> For instance, IPv6's NDP is built on actual IPv6 packets (ICMPv6), rather than some spoofed IP-lookalike thing. No layering violation, and, thanks to multicasting, no need to dump a bunch of broadcast traffic on the layer 2 network.

Only if the L2 network actually supports L2-multicast. Ethernet doesn't, except if your switches are intelligent enough. With cheap ethernet switches, multicast will be simulated by broadcast.
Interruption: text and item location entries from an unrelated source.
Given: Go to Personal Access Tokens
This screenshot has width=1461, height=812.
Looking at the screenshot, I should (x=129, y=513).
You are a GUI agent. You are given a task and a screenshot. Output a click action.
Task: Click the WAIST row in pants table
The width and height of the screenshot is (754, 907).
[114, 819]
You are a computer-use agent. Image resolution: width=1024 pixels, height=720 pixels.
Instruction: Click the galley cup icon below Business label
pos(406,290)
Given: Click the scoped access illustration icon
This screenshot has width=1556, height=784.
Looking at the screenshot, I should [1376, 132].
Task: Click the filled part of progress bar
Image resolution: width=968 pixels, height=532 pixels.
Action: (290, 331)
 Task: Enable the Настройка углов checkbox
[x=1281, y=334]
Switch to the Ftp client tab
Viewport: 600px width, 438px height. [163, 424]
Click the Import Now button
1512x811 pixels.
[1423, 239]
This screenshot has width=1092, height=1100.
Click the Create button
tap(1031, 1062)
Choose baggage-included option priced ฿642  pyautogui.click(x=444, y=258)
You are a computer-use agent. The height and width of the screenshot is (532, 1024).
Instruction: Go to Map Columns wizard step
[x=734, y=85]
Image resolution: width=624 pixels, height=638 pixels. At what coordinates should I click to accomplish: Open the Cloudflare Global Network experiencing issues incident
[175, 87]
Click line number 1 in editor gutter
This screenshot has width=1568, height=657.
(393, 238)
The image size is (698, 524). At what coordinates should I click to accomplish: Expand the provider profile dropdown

And actually, you can never avoid a layering violation. The only thing that NDP avoids is filling in the source/destination IP portions with placeholders. In NDP, you fill the destination with some multicast IPv6 address. But that is window dressing. You still need to know that this L3-multicast IPv6 address corresponds to a L2-multicast MAC address (or just do L2 broadcast). The NDP source you fill with an L3 IPv6 address that is directly derived from your L2 MAC address. And you still get back a MAC address for each IPv6 address and have to keep both in a table. So there are still tons of layering violations where the L2 addresses either have direct 1:1 correspondences to L3 addresses, or you have to keep L2/L3 translation tables and L3 protocols where the L3 part needs to know which L2 protocol it is running on, otherwise the table couldn't be filled.

> Only if the L2 network actually supports L2-multicast. Ethernet doesn't, except if your switches are intelligent enough. With cheap ethernet switches, multicast will be simulated by broadcast.

True, but outside bottom-barrel switches, any switch that's not super old should support multicast, no?

Regarding the rest of your comment, I really don't see how all those things count as layering violations. Yes, there is tight coupling (well, more like direct correspondence) between l2 and l3 addresses. However, these multicast addresses are actual addresses furnished by IPv6; nodes answer on these addresses. Basically, the fact that there is semantic correspondence between l2 and l3 is basically an implementation detail. Whereas ARP even needs its own EtherType!

And, yes, nodes need to keep state. But why is that relevant to whether or not this is a layering violation? When two layers are separate, they need to be combined somewhere ("gluing the layers together"). The fact that the glue is stateless seems irrelevant. But again, I'm just a sysadmin.